Each season brings with it new expectations, and a handful of Seminoles will bear the brunt of the pressure to perform in 2013. We're counting down the top 10 FSU players being counted on the most to help the Seminoles live up to expectations.
No. 10: WR Kelvin Benjamin
2012 performance: As a redshirt freshman, Benjamin showed flashes of meeting his immense potential, but overall it was something of a disappointing season. Benjamin finished the year with 30 catches for 495 yards and four TDs, but he averaged just 10 yards per game over his final five contests of the year.
Pressure point: Odds are, FSU's receiving corps is deep enough that a down season by Benjamin wouldn't wreak havoc on the passing game, but a breakout season from the highly touted sophomore could be the difference between a solid unit and an elite one. Rodney Smith is gone, leaving a major vacancy on offense for a receiver with size -- something Benjamin has in spades -- to help out a first-year starting quarterback. But Benjamin has suffered from maturity issues in his first two years in the program, and the jury is still out on whether he can figure it all out.

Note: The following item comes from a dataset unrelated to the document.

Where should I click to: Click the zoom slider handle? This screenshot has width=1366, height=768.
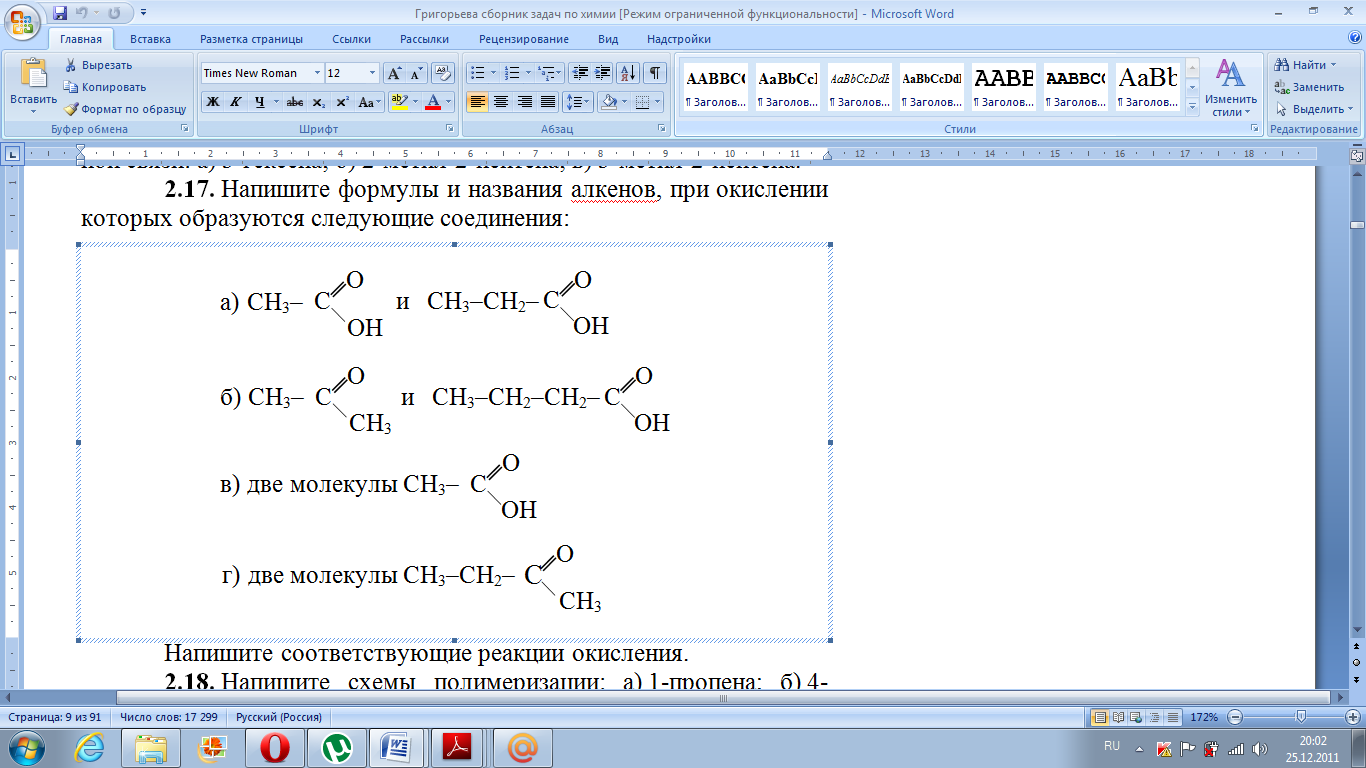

If he succeeds: Jameis Winston -- or whoever lands the starting QB job -- will have a huge target to work with, opening the door for a potentially explosive offense. While Rashad Greene, Greg Dent and Kenny Shaw offer some sure-handed options in the receiving corps, Benjamin's combination of size and speed are a unique weapon few defenses can handle. He's a deep threat, but he's also got the height and strength to be one of the top red-zone targets in the country.
If he fails: Greene still figures to be one of the ACC's top receivers, so FSU won't be bereft of talent even if Benjamin falters. Still, it would be incredibly frustrating to see a player with so much obvious talent languish for another year. And while Benjamin would still have two more seasons to develop, it's hard to envision the same enthusiasm from fans following him into 2014 if he doesn't show some immense signs of improvement.
Projection: Consistency is really the key for Benjamin, who readily admitted he'd lose focus often last season. What's more concerning is that, as Jimbo Fisher entrusted him with more and more big-play opportunities in crucial moments, Benjamin struggled more and more. Can a guy grow up that much during one offseason? It's certainly possible, and Benjamin now has the luxury of a year on the field under his belt. He knows what it'll take to succeed, but the question is whether he'll put in the work. Regardless, he's got the talent to be a solid receiver, even if he never develops into the superstar so many projected. A reasonable improvement on last year's numbers -- say, 40 catches and 700 yards -- would be a solid season, but FSU would much prefer Benjamin do a better job of maintaining a higher level of play rather than occasionally contributing monster outings.